Patients with Hodgkin lymphoma who are treated with radiation therapy are more likely to survive the disease than those not treated with radiation therapy, according to a recent study published in Anticancer Research (June 2017;37:3035-3042).
Hodgkin lymphoma has been deemed a curable disease in approximately 80% of patients worldwide over the past century due to advances in chemotherapy and radiation therapy planning and delivery.

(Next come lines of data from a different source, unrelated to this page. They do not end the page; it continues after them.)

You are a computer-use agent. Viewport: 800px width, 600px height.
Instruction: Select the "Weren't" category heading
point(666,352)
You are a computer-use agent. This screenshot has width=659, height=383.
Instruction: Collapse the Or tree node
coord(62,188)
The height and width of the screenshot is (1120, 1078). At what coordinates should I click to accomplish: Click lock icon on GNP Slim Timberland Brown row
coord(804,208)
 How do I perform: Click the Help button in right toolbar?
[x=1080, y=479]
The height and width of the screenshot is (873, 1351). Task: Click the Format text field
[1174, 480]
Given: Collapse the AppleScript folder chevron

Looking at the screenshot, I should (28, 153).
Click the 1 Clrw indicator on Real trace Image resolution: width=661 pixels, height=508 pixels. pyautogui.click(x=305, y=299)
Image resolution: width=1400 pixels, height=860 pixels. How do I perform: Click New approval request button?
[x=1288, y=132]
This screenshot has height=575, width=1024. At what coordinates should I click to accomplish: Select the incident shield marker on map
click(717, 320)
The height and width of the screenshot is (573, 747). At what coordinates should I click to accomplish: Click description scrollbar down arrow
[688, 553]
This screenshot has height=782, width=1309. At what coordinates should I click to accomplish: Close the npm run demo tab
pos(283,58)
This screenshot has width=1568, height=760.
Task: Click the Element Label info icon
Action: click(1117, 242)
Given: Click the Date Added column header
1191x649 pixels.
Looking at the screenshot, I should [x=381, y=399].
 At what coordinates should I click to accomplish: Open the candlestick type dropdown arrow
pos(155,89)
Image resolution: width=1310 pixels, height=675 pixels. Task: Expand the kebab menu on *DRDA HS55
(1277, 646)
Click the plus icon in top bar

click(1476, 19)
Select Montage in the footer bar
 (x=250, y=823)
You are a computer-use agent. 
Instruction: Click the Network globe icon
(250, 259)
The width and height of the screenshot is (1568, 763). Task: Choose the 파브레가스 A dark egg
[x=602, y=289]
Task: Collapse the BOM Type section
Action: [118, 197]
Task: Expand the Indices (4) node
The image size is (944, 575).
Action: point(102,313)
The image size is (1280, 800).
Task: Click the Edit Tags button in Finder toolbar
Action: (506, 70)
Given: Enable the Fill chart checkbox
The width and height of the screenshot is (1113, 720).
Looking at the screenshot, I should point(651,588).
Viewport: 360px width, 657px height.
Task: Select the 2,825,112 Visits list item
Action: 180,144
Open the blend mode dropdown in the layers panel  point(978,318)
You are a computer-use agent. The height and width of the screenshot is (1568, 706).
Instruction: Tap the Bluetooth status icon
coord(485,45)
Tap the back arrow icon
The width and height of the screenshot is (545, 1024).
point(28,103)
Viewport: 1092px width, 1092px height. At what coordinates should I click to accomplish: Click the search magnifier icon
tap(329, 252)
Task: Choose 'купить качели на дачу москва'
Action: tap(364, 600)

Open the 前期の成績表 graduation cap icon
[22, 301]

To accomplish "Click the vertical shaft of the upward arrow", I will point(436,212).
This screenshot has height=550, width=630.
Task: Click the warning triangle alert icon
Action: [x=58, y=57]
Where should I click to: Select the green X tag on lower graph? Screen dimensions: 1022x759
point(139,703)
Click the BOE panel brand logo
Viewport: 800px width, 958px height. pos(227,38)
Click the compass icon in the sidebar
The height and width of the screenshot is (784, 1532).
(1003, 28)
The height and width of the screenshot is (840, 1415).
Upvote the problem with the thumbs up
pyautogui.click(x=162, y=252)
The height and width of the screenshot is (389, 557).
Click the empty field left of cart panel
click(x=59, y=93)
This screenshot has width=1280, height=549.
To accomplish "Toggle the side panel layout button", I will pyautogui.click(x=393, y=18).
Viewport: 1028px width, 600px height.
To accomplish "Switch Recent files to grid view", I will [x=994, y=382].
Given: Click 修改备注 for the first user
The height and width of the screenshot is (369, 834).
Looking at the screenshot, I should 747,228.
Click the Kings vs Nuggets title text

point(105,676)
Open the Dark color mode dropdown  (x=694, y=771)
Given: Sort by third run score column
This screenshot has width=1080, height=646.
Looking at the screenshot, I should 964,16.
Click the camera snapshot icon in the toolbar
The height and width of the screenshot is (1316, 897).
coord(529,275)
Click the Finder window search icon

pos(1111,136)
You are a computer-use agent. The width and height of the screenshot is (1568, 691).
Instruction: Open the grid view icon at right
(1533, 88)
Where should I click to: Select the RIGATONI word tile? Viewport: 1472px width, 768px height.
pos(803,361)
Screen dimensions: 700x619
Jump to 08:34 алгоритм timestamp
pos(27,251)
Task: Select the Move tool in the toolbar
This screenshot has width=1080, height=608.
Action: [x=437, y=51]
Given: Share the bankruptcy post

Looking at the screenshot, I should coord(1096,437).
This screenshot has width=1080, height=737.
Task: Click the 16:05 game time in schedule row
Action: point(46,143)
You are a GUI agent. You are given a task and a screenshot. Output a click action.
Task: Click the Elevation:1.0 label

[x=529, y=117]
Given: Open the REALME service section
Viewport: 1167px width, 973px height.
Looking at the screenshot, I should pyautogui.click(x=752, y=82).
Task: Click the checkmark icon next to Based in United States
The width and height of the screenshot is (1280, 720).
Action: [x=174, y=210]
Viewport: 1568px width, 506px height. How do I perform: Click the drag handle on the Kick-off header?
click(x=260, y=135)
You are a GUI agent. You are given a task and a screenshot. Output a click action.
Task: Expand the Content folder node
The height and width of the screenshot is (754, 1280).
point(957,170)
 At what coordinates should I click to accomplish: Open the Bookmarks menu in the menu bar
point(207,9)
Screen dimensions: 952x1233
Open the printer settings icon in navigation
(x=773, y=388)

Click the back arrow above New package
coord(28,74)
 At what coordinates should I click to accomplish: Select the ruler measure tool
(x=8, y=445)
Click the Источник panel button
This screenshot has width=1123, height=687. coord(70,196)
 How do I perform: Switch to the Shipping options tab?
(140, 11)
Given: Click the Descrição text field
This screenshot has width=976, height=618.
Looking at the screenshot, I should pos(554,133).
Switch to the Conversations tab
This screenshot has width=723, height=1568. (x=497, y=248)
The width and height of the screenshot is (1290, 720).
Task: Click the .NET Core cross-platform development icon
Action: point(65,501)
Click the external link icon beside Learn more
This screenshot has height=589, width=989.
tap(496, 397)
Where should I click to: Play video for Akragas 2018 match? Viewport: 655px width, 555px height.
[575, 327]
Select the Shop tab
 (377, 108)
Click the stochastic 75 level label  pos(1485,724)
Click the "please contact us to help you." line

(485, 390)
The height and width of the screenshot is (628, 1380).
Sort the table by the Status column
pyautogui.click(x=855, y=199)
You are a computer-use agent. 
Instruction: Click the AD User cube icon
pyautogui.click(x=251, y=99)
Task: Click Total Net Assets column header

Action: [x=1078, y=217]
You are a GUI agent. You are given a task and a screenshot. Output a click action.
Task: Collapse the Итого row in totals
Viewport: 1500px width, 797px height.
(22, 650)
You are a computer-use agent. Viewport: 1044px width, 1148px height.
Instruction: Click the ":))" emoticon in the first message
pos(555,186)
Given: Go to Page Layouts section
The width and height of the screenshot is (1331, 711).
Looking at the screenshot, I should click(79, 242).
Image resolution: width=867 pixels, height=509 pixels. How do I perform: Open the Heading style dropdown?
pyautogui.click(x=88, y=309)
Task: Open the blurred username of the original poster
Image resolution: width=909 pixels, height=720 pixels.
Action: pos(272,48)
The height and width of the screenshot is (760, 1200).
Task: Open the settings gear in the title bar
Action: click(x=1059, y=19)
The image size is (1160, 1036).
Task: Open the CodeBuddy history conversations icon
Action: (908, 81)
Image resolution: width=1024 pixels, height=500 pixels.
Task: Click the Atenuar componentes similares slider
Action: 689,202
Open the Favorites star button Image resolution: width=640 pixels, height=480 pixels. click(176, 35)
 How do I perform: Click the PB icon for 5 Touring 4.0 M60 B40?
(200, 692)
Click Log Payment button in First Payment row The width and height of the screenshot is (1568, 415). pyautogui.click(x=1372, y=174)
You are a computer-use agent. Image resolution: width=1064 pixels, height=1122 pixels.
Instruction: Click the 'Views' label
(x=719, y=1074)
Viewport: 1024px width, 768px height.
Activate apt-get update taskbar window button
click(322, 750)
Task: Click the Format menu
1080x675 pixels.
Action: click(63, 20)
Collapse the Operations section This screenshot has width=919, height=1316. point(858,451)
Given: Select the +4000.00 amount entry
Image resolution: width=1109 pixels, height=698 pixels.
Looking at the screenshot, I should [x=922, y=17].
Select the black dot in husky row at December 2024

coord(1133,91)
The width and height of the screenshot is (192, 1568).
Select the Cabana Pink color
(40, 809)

However, little is known about the use of large-field radiotherapy on overall survival rate in patients with Hodgkin lymphoma.
Researchers led by Runhua Shi, MD, PhD, department of hematology, Feist-Weiller Cancer Center, Louisiana State University Health Science Center, examined the effect on survival outcomes across all stages of Hodgkin lymphoma in patients who were treated with radiation therapy compared with those who were not.
The researchers analyzed 39,700 patients diagnosed with Hodgkin lymphoma who were participating in a surveillance, epidemiology, and end results (SEER) data analysis at the National Institute of Health’s National Cancer Institute between 1983 and 2011. At baseline, 39% of patients were Ann Arbor Stage II, and the rest were distributed evenly among stages I, III, and IV.
Multivariate analysis was used to determine the impact of patient demographics, such as sex, age, and race, and treatment characteristics, such as delivery or radiotherapy, on survival rates.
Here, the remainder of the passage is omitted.